How the State of the Union signals the rebooting of Obama
The White House is fully engaged in a painful self-redefinition, writes John Heilemann at New York, as Obama seeks to regain control of his presidency
Since November's "shellacking" at the polls, The White House has been engaged in a "full-scale reboot of the Obama presidency," says John Heilemann at New York. Gone is the "frenetic, transactional, shambolic style" of former chief of staff Rahm Emanuel. In will come a "less cloistered and more strategic" commander-in-chief, with a revamped team of aides ready to establish "a compelling narrative" for where the president hopes to take the country. Tuesday night's State of the Union address, writes Heilemann, will give Obama a chance to soar above the "posturing, petulance and incessant bile-spewing" of Washington, and grasp both a higher tone, and the mettle of his presidency. Here, an excerpt:
...substantial changes are afoot in every realm [of Obama's White House] from management structure and political strategy to communications, policy, and even the president’s conception of his own role—as he and his people try to navigate the newly Republicanized legislative landscape and gear up for what they now fretfully assume (after months of airily believing otherwise) will be a difficult reelection campaign.

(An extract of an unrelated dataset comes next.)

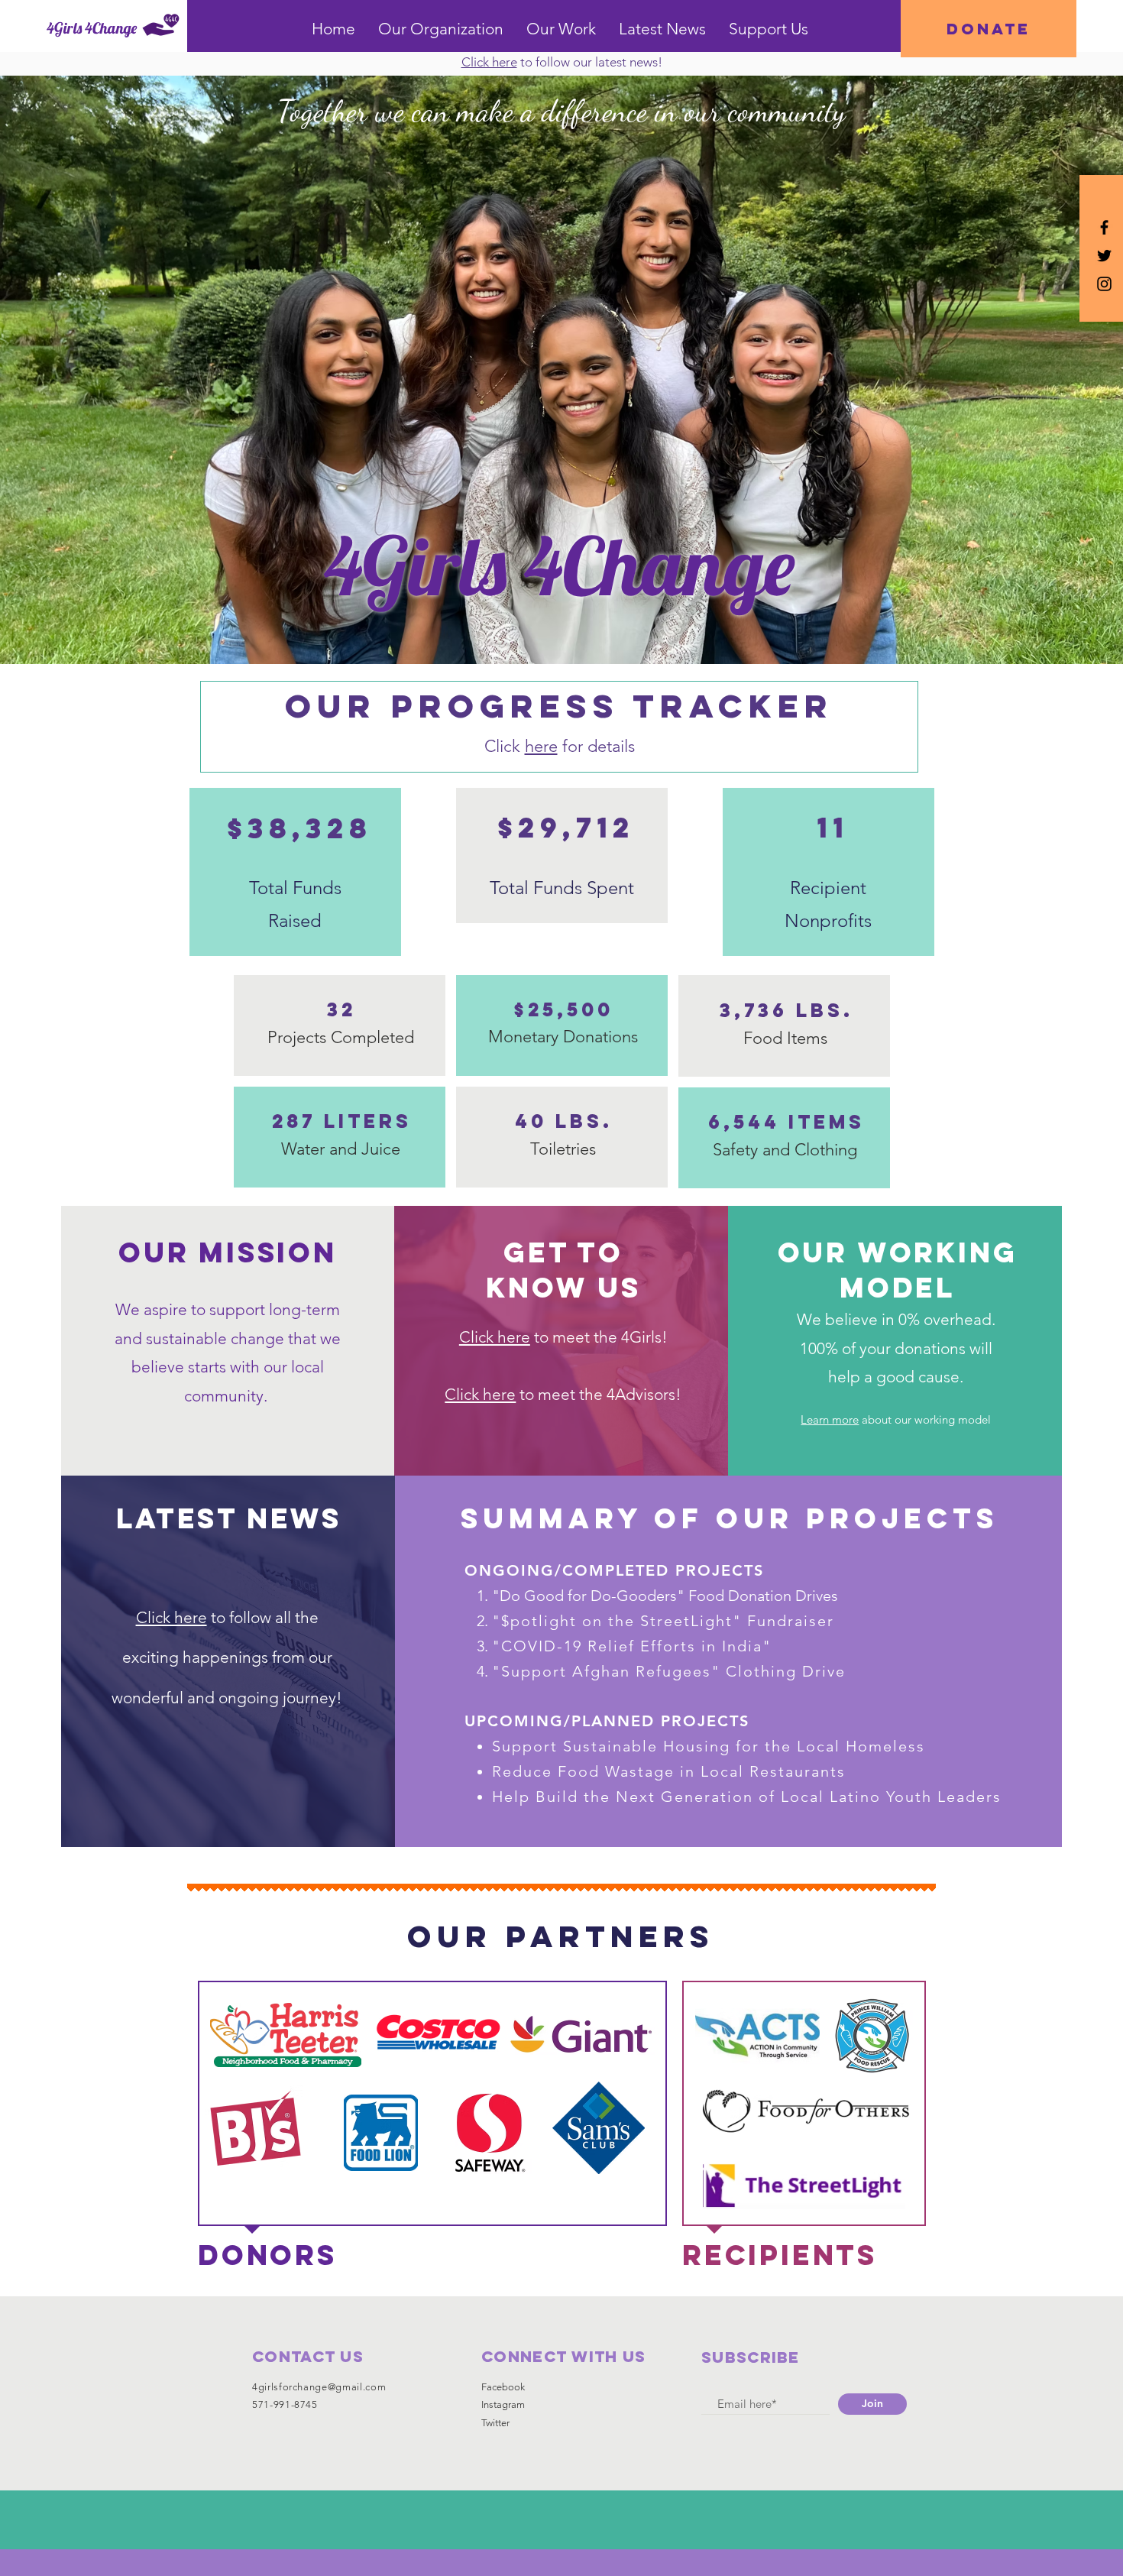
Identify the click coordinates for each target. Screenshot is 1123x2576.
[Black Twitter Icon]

For Obama, retooling on this scale does not come naturally or happily. Among the hallmarks of his political career has been constancy: a tight and basically static cadre of close advisers and a stubborn resistance to calls for midcourse corrections. Yet in a series of interviews in early January with senior White House officials and many of Obama’s closest confidants outside the building, a picture emerged of a president engaged in a searching, clear-eyed, and sometimes painful process of self-scrutiny, and now determined to implement a plan to fix what has ailed his enterprise—and himself.